Claire and I are back in Pittsburgh; our second home. I would love to write that it's because I'm on tour, in support of the ultra-fantastic WHICH WAY TO THE STARLITE, but, alas, it is mainly my wife's business that brings us back (and Topps Baseball cards - more on that later). Either way, we're both busy.
That isn't to say I haven't been (for the umpteenth time) considering a return to performance. I have.
Over the last few months a lot has happened in our hometown of Rochester, NY. I released The Starlite. I am currently preparing DISTILLATE for a fall '23 CD release and I have dug into the graphic design side of my creative life with recent CD layout designs and ad campaigns for area musicians. I hope that end of the work continues because I truly love design work.
But what's also kicked in a little bit is that I miss performing and I blame it on Rochester's own Jazz Trio CMD. Casey Filiaci on piano, Mark Terranova on bass and Dave Cohen on drums & percussion make up the trio. I recently worked with them on their debut CD release as layout designer and end-of project manager, but it was sitting in the audience during their CD release performance where it started to hit me…again.
The performance bug.

▶ PROVIDED RECORDS:

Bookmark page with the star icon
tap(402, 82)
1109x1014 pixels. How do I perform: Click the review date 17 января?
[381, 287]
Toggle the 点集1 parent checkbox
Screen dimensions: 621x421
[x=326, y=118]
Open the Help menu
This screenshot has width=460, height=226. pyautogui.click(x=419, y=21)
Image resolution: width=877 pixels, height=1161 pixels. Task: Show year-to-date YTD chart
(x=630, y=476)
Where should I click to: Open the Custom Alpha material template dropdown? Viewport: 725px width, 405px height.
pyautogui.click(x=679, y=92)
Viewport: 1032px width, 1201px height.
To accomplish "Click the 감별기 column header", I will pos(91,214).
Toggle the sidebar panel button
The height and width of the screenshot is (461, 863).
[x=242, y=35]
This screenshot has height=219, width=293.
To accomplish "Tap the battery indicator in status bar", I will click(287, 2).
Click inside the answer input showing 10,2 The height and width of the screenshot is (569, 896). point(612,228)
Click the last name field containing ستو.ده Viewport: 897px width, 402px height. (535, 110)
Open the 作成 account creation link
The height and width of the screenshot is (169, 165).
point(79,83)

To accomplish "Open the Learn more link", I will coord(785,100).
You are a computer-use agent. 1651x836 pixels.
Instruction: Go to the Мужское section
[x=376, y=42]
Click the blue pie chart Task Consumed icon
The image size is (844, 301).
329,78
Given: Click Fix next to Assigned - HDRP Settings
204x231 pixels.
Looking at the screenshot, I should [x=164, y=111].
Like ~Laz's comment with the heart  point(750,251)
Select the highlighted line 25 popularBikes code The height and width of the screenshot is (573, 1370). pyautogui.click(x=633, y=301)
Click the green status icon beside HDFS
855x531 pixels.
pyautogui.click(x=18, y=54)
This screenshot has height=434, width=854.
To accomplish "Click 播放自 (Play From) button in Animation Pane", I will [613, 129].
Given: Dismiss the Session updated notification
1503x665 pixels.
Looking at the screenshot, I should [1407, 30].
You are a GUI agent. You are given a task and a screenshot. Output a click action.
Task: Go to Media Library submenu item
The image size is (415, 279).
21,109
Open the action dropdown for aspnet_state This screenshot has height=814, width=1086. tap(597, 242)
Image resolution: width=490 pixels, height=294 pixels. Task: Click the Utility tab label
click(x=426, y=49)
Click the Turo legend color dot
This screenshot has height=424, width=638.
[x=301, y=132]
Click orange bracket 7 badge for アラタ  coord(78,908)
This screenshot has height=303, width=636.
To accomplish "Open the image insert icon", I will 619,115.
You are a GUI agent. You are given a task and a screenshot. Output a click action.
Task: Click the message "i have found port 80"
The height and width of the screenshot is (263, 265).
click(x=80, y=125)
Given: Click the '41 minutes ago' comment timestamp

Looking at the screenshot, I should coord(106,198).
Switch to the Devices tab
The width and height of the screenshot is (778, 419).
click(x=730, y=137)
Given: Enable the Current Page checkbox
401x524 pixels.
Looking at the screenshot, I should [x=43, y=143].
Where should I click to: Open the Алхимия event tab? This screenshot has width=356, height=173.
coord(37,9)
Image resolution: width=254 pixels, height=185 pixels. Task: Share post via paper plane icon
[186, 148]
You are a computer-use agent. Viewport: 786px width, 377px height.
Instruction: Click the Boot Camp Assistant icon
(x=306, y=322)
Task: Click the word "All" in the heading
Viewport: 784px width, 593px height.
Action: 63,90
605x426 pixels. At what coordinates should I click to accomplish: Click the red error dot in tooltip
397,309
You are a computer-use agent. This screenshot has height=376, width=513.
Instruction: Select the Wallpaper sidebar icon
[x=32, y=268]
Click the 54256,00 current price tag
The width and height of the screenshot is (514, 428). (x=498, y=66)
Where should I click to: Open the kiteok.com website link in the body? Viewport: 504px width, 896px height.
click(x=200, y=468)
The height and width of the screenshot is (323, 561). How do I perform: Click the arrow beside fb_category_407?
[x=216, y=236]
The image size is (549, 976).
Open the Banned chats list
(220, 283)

▶ WHAT TO DO: Can you print the part of the post about missing performance that opens with the words containing "Over the last" and closes with "The performance bug."? The records come from a source separate from the post.

▶ EXERCISE ANSWER:
Over the last few months a lot has happened in our hometown of Rochester, NY. I released The Starlite. I am currently preparing DISTILLATE for a fall '23 CD release and I have dug into the graphic design side of my creative life with recent CD layout designs and ad campaigns for area musicians. I hope that end of the work continues because I truly love design work.
But what's also kicked in a little bit is that I miss performing and I blame it on Rochester's own Jazz Trio CMD. Casey Filiaci on piano, Mark Terranova on bass and Dave Cohen on drums & percussion make up the trio. I recently worked with them on their debut CD release as layout designer and end-of project manager, but it was sitting in the audience during their CD release performance where it started to hit me…again.
The performance bug.